The act of stealing must be a spontaneous act as well, which means the individual doesn't plan for it, doesn't have help, and often doesn't go somewhere expecting to steal something. Since the individual has no use for the items they steal and they feel guilt and shame about the theft, they will usually put the items away somewhere, rather than use them for their personal needs. The individual may also choose to give away these items to others, donate them, or secretly attempt to return them to where they were stolen from. In this way, the individual can partially assuage their guilt about the theft in the first place.

Are You Struggling To Control Your Compulsive Behaviors?

Online Therapy With BetterHelp

It’s crucial to get prompt help for kleptomania. Mental health disorders involving compulsions can take a toll on one’s daily functioning, and every act of theft carries potentially severe consequences with it. Facing these harsher consequences can make it harder to get the help you need. Working through the symptoms alongside a mental health professional can help you get the disorder under control, or at least to a manageable point. You can connect with an online therapist through the BetterHelp platform. 

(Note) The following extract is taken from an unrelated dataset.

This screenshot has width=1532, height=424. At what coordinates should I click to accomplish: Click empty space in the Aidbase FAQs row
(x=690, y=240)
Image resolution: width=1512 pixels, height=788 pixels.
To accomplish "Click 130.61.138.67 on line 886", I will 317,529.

Admitting that you’re struggling with kleptomania can be difficult, as the disorder often produces feelings of shame and guilt. While you may not have loved ones you can confide in, online therapy can be a viable alternative outlet to talk about how the disorder is affecting your life and well-being. You can open up in a safe environment, confident that you’ll be respected and not judged. 

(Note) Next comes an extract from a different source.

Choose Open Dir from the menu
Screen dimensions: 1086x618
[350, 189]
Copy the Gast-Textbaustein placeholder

The Effectiveness Of Online Therapy

Online therapy has been proven effective in treating a variety of mental health disorders, including those involving compulsions. One study considered the efficacy of an internet-delivered therapeutic intervention for adolescents with obsessive-compulsive disorder. Researchers found that the online CBT intervention just as successfully treated OCD symptoms as traditional, face-to-face therapy. They also found the online option to be more cost-effective. 

The Takeaway

Beyond causing difficult mental health struggles, kleptomania can create real-life consequences, up to and including hefty fines and even jail time. Seeking treatment for kleptomania is essential, as every act of stealing poses the potential for these harsher punishments. Barriers that often keep someone from getting help include shame, embarrassment, or guilt. Online therapy allows individuals to discuss their compulsions with a professional. Compulsions can be hard to overcome, but treatment options exist to help individuals with kleptomania manage their symptoms and overcome what’s holding them back.